Flavors also contribute to many youth e-cigarette users incorrectly believing they aren’t consuming nicotine when they vape. The majority of youth e-cigarette users think they vaped only flavoring, not nicotine, the last time they used a product, according to an annual national survey of more than 40,000 students from the University of Michigan 2016 Monitoring the Future study, despite the fact that 99 percent of e-cigarettes sold in most brick-and-mortar stores contain nicotine. Nearly two-thirds — 63 percent — of JUUL users between 15 and 24 years old did not know that the product always contains nicotine, a Truth Initiative study published in Tobacco Control found.

Nicotine is harmful to developing brains: younger users are more likely to become addicted, have more difficulty quitting and are at higher risk for addiction to other substances in the future. Young adults who use e-cigarettes are more than four times as likely to begin smoking cigarettes within 18 months compared with their peers who do not vape. According to the JUUL website, the device delivers nicotine up to 2.7 times faster than other e-cigarettes, increasing the potential for addiction.

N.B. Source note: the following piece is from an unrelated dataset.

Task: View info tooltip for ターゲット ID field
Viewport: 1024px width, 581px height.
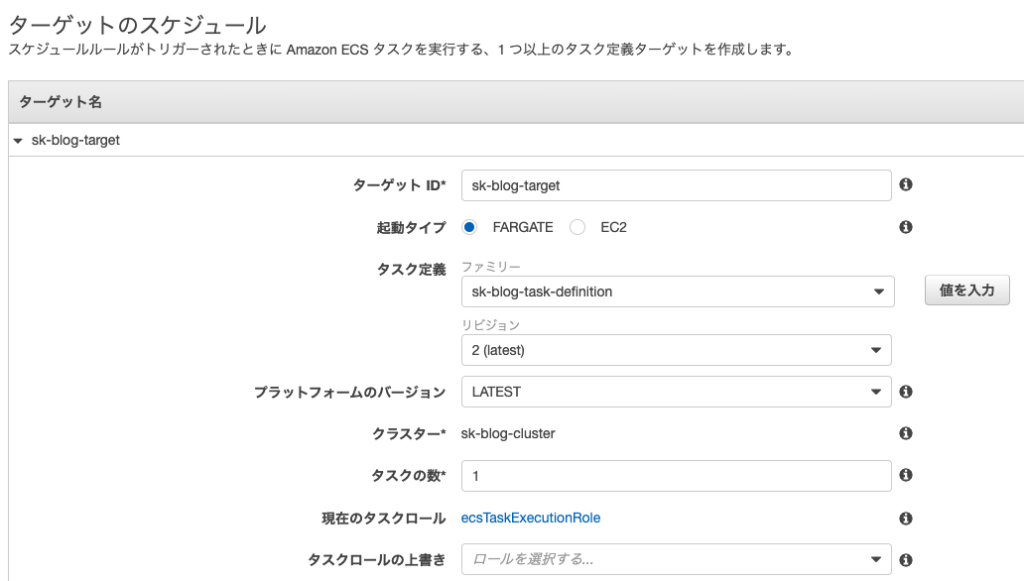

To reverse the epidemic of youth e-cigarette use, Truth Initiative is calling on the FDA to stop the sale of all flavored e-cigarette products that have not been subject to public health review by the FDA as the law requires, and prohibit online sales of all e-cigarettes. Truth Initiative has also long supported removing menthol cigarettes from the market because they are starter products for combustible use, create a stronger dependence on cigarettes and make it harder to quit.